When you are already in a curecycle, needing ovens, vacuum, etc. it is easier to just cure at a higher temperature. The curecycle will be faster too, so less time in the mould, and higher output.
Print will happen when the sun heats up the resin so much, that it will become somewhat rubbery, and allow for the fibres to expand and set again when it cools down, leaving print.
Black surfaces can heat up quick in the summer sun, so a high Tg is needed. Curing over the temperature that the part will reach in normal conditions, will not allow for the resin to become rubbery. So problem solved. Build some high temperature moulds (preferably out of the same fiber, or you could have issues demoulding) and cure at a higher temperature.

With prepregs I never had any print issues.
Except that one time. Freestanding postcure with a 2 degrees/minute ramp…

I’m trying do decide what would be faster. Creating all new high temp molds for pre preg or continuing on with vacuum infusion.

What do you guys think takes longer? laying up dry fabric with super 77 and infusing a part or pre preg and baking the part?

I worked out last night that if I take the labor into consideration, prepreg would actually come out a few dollars less per part on my cost. The saving was about 5% I believe per small part. I’m assuming the larger the parts, the more time saved when using prepreg.

Any thoughts?

Its also worth mentioning that I’d enjoy not getting Super77 resideu on the walls and floors if I were to switch to prepreg.

Half of these parts that I will be making will not require maximum structural stability. Most are carbon fiber parts for cosmetic purposes.

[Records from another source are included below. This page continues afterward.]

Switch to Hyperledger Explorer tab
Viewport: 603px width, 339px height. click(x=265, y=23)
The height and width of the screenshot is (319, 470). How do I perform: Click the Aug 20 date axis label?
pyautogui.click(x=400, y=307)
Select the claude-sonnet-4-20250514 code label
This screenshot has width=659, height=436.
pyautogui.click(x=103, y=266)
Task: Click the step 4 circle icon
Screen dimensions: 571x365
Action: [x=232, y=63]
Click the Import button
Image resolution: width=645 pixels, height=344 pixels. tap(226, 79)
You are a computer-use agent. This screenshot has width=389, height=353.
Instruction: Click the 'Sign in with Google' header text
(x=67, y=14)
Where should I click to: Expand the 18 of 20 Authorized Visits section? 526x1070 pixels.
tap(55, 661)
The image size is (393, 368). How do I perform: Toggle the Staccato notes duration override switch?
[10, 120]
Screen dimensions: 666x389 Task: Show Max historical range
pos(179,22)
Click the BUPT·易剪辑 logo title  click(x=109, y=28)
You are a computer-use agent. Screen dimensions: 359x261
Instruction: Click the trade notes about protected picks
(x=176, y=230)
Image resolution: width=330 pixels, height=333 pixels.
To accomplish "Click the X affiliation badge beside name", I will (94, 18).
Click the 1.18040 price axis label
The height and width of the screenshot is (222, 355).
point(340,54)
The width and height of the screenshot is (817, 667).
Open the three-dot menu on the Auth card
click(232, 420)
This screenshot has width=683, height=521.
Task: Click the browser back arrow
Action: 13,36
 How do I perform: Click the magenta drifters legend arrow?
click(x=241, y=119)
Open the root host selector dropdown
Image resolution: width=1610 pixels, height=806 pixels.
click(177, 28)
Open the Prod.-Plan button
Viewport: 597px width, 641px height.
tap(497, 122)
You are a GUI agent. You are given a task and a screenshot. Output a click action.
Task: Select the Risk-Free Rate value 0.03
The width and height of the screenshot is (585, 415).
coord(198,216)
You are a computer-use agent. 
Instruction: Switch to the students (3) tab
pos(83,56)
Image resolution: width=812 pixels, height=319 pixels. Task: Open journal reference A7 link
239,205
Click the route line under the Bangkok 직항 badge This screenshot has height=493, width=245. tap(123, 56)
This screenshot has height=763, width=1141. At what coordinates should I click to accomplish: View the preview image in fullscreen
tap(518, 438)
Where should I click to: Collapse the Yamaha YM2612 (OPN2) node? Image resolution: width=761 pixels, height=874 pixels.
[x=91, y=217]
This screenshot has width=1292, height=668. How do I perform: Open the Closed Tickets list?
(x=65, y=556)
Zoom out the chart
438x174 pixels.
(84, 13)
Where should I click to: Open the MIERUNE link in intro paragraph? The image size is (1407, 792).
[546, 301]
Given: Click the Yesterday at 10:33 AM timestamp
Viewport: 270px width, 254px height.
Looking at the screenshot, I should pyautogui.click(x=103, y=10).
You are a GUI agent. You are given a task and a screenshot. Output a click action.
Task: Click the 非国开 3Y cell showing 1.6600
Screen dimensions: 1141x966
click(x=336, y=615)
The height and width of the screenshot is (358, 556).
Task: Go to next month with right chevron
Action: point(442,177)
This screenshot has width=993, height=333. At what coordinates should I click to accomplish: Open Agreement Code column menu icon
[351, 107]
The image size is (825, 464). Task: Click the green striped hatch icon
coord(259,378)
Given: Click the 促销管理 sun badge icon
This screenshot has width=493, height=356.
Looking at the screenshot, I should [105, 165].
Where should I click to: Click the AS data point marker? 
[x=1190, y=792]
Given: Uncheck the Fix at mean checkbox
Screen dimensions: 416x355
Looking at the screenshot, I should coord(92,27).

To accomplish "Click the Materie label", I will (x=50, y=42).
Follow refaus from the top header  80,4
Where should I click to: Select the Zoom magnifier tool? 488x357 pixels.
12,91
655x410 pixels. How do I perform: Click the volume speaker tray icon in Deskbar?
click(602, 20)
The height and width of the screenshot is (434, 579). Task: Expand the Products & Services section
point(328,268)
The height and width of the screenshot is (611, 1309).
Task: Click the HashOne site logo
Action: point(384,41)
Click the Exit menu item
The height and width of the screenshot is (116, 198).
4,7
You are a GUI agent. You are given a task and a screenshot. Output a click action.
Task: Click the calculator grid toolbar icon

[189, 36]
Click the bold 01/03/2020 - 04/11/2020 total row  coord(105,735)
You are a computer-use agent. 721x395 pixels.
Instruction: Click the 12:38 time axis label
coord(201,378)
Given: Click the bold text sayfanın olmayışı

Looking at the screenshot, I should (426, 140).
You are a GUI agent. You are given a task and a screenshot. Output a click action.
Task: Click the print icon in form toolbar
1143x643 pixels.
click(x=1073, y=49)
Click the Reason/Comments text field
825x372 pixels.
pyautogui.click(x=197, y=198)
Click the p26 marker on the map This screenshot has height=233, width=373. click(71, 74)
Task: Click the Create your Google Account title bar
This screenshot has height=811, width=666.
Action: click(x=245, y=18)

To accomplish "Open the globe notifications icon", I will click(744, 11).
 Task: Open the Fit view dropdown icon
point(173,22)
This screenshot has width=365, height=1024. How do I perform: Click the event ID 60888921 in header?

The larger the part, the more the balance goes towards infusion.

On Super77 on the floor and walls: what the $%^$#^are you tacking with it? Only use it if the fiber needs it. Which usually is only in small places. Or switch to something with less overspray. Tackstrip, or hotmelt.

Repreg without autoclave and pressure to get a cosmetic surface? A good infusion may take a bit longer than a prepreg, but the afterwork is less than with a prepreg. You will always have pinholes.

with ooa prepregs a good surface quality without pinholes can be achieved. Especially with the acg bodypanelsystem.

Does anyone try Deltapreg low temperature ooa prepregs? They say what its possible to achieve a class A finish.

Hmm… Now I’m leaning back towards infusion with VE or Epoxy resins.

I use the 3M allot because the parts I make have lots of shapes to them. The kinds of shapes where in order to get the straight perfect weave I want, I have to keep every inch tacked down so that way the fabric doesnt get disturbed with the subsequent layers and or the bagging.

Prepreg:
+No impregnation needed.
+No postcure needed.
+Selectable tackyness.
+No dry fibres in the air.
+precision placing, limited deformation of weaves.
+no pressure pot, no filled up lines

-limited out life.
-high temp moulds.
-Preferably computer controlled oven for optimum accuracy needed for good finish.
-debulking on thicker laminates

Infusion:
+No high temp moulds.
+more flexible in the use of materials.
+no debulking.
+no sticky pieces of frozen resin on the floor, which keep on sticking for weeks, and then are hard to get of. :wink:
+Impregnate yourself, correct amount of resin, without separate glue films, etc.

-Seperate post cure to prevent print/deformation
-Impregnate yourself, extra work.

I must have forgotten a few, who fills in the gaps? :stuck_out_tongue:

With vinyl-ester a post cure isn’t always needed, less expensive, less sensitive for UV. I think with vinylester your better off infusing anyways.

I’m using it.
It’s true, but, like all the ooa prepregs you have to carefully debulk the first layer.
One side note: Deltapreg is the only supplier that is able to sell prepregs with combed and vibrated fabrics. This is a big advantage on cosmetic parts.